見た目はまんま、巨大芋虫の姿焼きである。上から下まで串刺しになった巨大芋虫が火でこれでもかと炙られている。美咲が知る焼き鳥や焼き豚によく似ていた他の串に対し、グラビリオンの串焼きだけが異彩を放っていた。異様に目立っていた。
「じゃあ、ミーヤちゃん、一本目はこれね」
「わーい! グラビリオンだ! ミーヤね、これ大好き!」
早く不気味な物体を抹殺せんと、美咲は一番にグラビリオンの串焼きをミーヤに渡した。
もろ手を挙げて串焼きを受け取ったミーヤは、無邪気に頭からかぶりつく。
(美味しいの? それが、本当に?)
にこにこと笑顔で咀嚼するミーヤの様子から、美味しいのだということは想像がつくが、美咲はいまいち信じられない。
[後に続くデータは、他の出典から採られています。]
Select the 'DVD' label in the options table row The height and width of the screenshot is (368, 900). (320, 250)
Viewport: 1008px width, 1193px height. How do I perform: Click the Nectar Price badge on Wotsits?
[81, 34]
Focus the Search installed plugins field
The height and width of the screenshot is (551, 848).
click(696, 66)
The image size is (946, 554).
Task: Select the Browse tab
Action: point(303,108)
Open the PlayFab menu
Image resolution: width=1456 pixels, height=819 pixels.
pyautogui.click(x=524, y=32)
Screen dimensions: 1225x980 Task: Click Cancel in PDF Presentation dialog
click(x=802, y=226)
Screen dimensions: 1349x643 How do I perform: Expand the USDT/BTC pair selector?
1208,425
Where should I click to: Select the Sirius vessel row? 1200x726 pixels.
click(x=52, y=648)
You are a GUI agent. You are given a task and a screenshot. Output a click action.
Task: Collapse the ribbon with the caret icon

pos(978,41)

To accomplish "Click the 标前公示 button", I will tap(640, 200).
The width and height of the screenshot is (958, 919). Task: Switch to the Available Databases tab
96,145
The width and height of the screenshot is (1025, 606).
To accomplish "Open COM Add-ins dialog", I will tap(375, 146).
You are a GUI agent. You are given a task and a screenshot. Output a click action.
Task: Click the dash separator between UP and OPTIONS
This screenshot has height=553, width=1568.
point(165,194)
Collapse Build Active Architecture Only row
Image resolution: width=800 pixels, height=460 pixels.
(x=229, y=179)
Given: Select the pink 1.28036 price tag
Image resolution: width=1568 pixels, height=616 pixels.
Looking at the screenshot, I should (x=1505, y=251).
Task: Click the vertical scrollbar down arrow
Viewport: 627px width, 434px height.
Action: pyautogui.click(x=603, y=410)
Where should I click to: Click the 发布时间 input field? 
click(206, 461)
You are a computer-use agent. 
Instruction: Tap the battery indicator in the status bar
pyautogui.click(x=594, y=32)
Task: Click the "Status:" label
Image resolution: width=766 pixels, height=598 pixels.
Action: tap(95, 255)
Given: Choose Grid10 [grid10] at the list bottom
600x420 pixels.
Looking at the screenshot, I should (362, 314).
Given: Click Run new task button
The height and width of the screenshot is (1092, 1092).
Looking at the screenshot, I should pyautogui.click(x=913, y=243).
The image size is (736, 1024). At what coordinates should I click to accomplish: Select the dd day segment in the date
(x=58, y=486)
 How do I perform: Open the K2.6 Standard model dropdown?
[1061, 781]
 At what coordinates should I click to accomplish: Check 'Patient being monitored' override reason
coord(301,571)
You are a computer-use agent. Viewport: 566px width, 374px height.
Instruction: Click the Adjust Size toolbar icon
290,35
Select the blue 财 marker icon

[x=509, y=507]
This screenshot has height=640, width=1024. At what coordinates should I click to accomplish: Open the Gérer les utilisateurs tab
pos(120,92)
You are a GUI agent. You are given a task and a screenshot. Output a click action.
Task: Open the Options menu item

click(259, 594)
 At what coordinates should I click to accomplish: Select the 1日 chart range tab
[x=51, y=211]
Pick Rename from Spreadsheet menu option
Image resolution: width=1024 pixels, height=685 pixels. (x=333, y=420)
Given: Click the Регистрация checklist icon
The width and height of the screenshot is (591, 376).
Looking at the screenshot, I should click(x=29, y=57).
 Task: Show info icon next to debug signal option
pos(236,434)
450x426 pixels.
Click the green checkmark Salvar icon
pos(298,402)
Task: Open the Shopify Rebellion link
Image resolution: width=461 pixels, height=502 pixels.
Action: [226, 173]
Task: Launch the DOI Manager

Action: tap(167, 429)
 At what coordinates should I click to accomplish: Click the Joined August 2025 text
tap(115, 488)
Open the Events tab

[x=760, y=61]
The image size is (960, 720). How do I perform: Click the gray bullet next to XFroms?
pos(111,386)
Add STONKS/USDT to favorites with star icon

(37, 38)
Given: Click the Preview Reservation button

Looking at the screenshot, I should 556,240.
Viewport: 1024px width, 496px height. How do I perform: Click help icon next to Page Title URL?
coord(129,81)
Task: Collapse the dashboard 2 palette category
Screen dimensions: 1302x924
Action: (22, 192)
元の世界でも虫食があったことは知っているし、世界規模でみれば食のうち虫食が馬鹿にできない比率であることは美咲も分かるが、やはり受け入れがたいものは受け入れがたいのだ。
「はい、お姉ちゃん!」
「え゛」
突然ミーヤに食べかけのグラビリオンの串焼きを差し出された美咲は顔を引き攣らせて凍りついた。
「この前も一人で全部食べちゃったし、ミーヤばっかり食べるのも悪いから、おすそ分け! 一口食べていいよ!」
普段なら微笑ましいし嬉しく思うミーヤの気遣いだが、今だけは全力で拒否したい美咲だった。だが好意を無碍にもできない美咲は、笑顔を作りながらグラビリオンの串焼きを受け取る。作り笑顔が引きつっているのはご愛嬌だ。
食い千切られたグラビリオンの断面を直視した美咲の産毛が総毛だった。食べかけのグラビリオンは予想以上にインパクトがあった。
それでもミーヤの気持ちを考えたら食べない選択肢は取れない。
思い切って、美咲はグラビリオンの串焼きを口にした。
(うわあ……うわあ……)
しかめっ面になりそうなのを我慢しながら、美味しそうに食べる演技をするのは美咲としても骨が折れた。
予想に反して、味そのものは悪くない。以外にもグラビリオンはの体液は濃厚なクリームのようで、口の中でまるでケーキのようなとろける甘さを醸し出す。
問題は食感だ。グラビリオンの肉は茹で過ぎた里芋にも似たねっとりとした食感をしており、反対に表面はゴムのような弾力がある。結果皮だけがいつまでも口の中に残った。
皮までほんのりと甘く、噛めば噛むほど皮からも甘さが染み出てくる。美咲が食べたことのあるどれとも似つかない。
苦労して皮を飲み込んだ美咲は、引き攣った笑顔でミーヤに感想を述べた。
「ありがとう。美味しかったよ」
「でしょ! 美味しいよね、芋虫さん!」
心なしか顔色が悪くなった美咲の様子に気付かないミーヤは、笑顔で残りのグラビリオンの串焼きを食べた。
(……口直ししよ)
もぐもぐと口を動かすミーヤの横で、美咲もそっと自分の分の串焼きを取り出して頬張るのだった。